How does the Nanodrop convert A260 to concentration in ng/uL?

• General

The Beer-Lambert equation is used to correlate the calculated absorbance with concentration:
A = E * b * c
Where A is the absorbance represented in absorbance units (A), E is the wavelength-dependent molar absorptivity coefficient (or extinction coefficient) with units of liter/mol-cm, b is the path length in cm, and c is the analyte concentration in moles/liter or molarity (M).

• For nucleic acid quantification, the Beer-Lambert equation is manipulated to give:

c = (A * e)/b
Where c is the nucleic acid concentration in ng/microliter, A is the absorbance in AU, e is the wavelength-dependent extinction coefficient in ng-cm/microliter and b is the path length in cm. The generally accepted extinction coefficients for nucleic acids are:
• Double-stranded DNA: 50
• Single-stranded DNA: 33
• RNA: 40
For the NanoDrop® ND-1000 Spectrophotometer,paths of 1.0 mm and 0.2 mm are used compared to a standard spectrophotometer using a 10.0 mm path. Thus, the NanoDrop® ND-1000 Spectrophotometer is capable of measuring samples that are 50 times more concentrated than can be measured in a standard spectrophotometer.

Note: absorbance data shown in archive files are represented as displayed on the software screen. For Nucleic Acid, Protein A280 and Proteins and Labels modules, data are normalized to a 1.0 cm (10.0 mm) path. For MicroArray, UV-Vis, Protein BCA, Protein Bradford, Protein Lowry and Cell Culture modules the data are normalized to a 0.1 cm (1.0 mm) path. For high absorbance UV-Vis samples, data are normalized to a 0.1mm path.

Other References

• The Biopolymer Calculator (http://paris.chem.yale.edu/extinct.html) calculates the extinction coefficient of nucleic acid sequences using an established base composition and nearest neighbor algorithm.

Comparing concentrations obtained with the calculated extinction coefficient vs. the nanodrop constant:
Calculated concentration was ~20% lower for two RNA sequences (subtillis pheB and BBa_I7101 mRNA) ~~cmc 11:13, 2 Jun 2005 (EDT)

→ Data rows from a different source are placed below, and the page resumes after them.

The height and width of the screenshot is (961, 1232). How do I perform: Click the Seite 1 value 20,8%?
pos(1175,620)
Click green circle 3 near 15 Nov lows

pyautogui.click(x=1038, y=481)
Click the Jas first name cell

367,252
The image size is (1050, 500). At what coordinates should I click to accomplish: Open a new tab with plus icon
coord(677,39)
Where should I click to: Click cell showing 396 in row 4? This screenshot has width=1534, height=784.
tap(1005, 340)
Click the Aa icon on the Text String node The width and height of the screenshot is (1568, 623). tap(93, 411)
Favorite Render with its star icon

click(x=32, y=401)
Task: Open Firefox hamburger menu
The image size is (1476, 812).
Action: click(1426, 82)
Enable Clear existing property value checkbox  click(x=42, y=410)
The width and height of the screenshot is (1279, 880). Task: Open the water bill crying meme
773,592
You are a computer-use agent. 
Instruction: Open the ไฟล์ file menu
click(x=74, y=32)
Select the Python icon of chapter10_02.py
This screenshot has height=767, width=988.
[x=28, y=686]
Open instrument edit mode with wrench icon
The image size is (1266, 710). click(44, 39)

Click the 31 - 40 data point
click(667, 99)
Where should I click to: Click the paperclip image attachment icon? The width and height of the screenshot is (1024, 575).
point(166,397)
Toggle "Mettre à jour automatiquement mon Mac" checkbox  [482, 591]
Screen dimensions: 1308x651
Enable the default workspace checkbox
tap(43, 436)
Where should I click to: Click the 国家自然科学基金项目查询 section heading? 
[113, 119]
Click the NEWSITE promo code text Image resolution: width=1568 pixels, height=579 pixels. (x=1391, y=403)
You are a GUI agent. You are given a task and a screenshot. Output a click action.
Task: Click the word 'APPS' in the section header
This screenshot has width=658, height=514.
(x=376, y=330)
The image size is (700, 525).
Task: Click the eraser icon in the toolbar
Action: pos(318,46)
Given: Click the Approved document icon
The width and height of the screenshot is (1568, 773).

• Molecular Cloning, Third Edition, A8.19 on Quantitation of Nucleic Acids:

Suggests that for short oligos it is important to calculate the extinction coefficient of a sequence of interest, but that for large molecules the following average extinction coefficients should be used: dsDNA: 50 (uG/ml)-1
ssDNA or RNA: 38 (uG/ml)-1

### Question

When you are measuring the concentration of DNA at 260 nm, the software automatically compensates for the fact that you are measuring your sample at a 1 mm path length instead of the standard 1 cm pathlength. For cell culture at OD 600 nm, the software does not do the same thing. Instead it displays the 1mm absorbance. Why?

This answer was received in an email response from an Application Scientist at Nanodrop Technologies, Inc.

"Yes, the Cell Cultures module is currently displayed at 1 mm and not 10 mm.

Note: absorbance data shown in archive files are represented as displayed on the software screen. For Nucleic Acid, Protein A280 and Proteins and Labels modules, data are normalized to a 1.0 cm (10.0 mm) path. For MicroArray, UV-Vis, Protein BCA, Protein Bradford, Protein Lowry and Cell Culture modules the data are normalized to a 0.1 cm (1.0 mm) path. For high absorbance UV-Vis samples, data are normalized to a 0.1mm path.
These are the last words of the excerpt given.